Deanna Bowen’s presentation involves self-reflection and presentation of two interdependent exhibitions presented at the 2020 Berlin Biennale and the Kitchener Waterloo Art Gallery September 18 – February 28, 2021. Respectively, "The God of Gods: Berlin, Berlin" and "Black Drones in the Hive" extend critical interventionist research of the White nationalist ambitions that inform Canada’s cultural history and national narrative. Specifically, "The God of Gods: Berlin, Berlin" is an off-site companion work to "Black Drones in the Hive” that examines the history of Berlin, Ontario (now Kitchener) and Berlin, Germany during WWI as a means to reveal the familial, geographic, cultural, and colonial entanglements between the British Commonwealth, Germany, Canada, the United States, and Africa from the mid 1700s. “Black Drones…” is a solo exhibition that looks at the regional histories surrounding the Kitchener Waterloo Art Gallery and greater Southern Ontario. The project looks at Six Nations history and the terms of the Haldimand Proclamation of 1784, which refers to Quebec’s Governor Sir Frederick Haldimand granting a tract of land to Mohawk Chief Thayendanegea’s (Joseph Brant) and the Haudenosaunee (Iroquois) for their alliance with the British during the American Revolution 1765-83. Accordingly, the American Revolution provides an opportunity to then reflect on a long, traumatic history of prolonged conflict that continues in the War of 1812-15, the US Civil War (1861-65), the Boer War (1899-1902), and World War I (1914-1918). “Black Drones...” is also an investigative process of production that works to excavate Black presence and erasure. Archival documents from the mid 1700s attest to African-American slave presence in both British and Six Nations communities. Other materials reveal a robust Black presence in the region, with a population of 60,000 in 1900. The quandary of this growth is its extraordinary decline to 18,000 by 1920 and so Deanna Bowen's research digs deeper into regional Ontario history to trace the ways that this decline is commingle with local, national and global preoccupations with Eugenics and population control.
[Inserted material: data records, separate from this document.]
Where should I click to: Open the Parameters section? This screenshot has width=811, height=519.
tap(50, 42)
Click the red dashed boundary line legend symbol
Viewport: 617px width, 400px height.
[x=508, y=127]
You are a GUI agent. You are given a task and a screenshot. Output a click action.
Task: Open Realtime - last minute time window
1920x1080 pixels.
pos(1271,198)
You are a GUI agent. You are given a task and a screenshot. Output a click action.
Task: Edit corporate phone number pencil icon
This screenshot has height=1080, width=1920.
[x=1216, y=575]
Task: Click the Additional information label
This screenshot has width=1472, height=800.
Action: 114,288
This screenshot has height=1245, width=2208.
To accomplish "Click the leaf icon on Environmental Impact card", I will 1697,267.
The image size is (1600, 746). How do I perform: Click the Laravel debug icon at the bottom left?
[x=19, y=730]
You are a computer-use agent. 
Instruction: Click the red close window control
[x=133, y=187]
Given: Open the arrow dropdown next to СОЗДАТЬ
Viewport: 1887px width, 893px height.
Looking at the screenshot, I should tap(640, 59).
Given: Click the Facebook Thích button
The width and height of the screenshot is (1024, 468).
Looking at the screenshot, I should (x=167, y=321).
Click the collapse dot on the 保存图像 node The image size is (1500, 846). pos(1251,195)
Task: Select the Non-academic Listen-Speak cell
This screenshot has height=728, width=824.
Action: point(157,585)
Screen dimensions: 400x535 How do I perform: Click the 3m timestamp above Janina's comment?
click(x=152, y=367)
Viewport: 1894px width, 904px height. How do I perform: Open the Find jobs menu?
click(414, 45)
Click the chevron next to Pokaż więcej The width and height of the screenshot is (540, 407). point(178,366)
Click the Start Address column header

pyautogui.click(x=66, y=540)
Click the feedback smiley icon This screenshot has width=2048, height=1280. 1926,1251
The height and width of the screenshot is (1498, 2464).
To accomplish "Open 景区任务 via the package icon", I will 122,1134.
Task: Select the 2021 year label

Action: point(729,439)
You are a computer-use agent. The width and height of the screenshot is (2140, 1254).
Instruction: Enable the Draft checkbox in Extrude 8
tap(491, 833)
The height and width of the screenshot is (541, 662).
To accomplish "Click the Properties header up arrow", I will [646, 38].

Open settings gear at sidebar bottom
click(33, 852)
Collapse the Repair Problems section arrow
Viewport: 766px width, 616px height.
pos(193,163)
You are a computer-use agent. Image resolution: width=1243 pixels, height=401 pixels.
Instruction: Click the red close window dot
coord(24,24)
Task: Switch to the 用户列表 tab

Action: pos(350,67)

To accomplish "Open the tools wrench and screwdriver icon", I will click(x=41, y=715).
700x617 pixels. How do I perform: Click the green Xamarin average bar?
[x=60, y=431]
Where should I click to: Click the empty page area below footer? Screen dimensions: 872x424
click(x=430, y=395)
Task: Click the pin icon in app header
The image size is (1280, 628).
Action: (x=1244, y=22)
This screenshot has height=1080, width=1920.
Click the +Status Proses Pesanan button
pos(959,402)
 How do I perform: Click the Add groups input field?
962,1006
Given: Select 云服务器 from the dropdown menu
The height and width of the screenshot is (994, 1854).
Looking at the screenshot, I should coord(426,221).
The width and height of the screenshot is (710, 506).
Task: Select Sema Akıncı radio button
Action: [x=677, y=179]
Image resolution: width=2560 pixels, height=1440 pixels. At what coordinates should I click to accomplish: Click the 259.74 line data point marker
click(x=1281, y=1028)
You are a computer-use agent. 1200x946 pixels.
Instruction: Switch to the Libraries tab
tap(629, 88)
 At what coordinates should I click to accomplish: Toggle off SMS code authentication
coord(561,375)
Deanna Bowen is a descendant of two Alabama and Kentucky born Black Prairie pioneer families from Amber Valley and Campsie, Alberta. Bowen’s family history has been the central pivot of her auto-ethnographic interdisciplinary works since the early 1990s. She makes use of a repertoire of artistic gestures in order to define the Black body and trace its presence and movement in place and time. She is a recipient of a 2020 Governor General Award for Visual and Media Arts Award, 2016 John Simon Guggenheim Memorial Foundation Fellowship, and the 2014 William H. Johnson Prize. Her writing, interviews and art works have been published in Canadian Art, The Capilano Review, The Black Prairie Archives, and Transition Magazine. Bowen is editor of the 2019 publication Other Places: Reflections on Media Arts in Canada.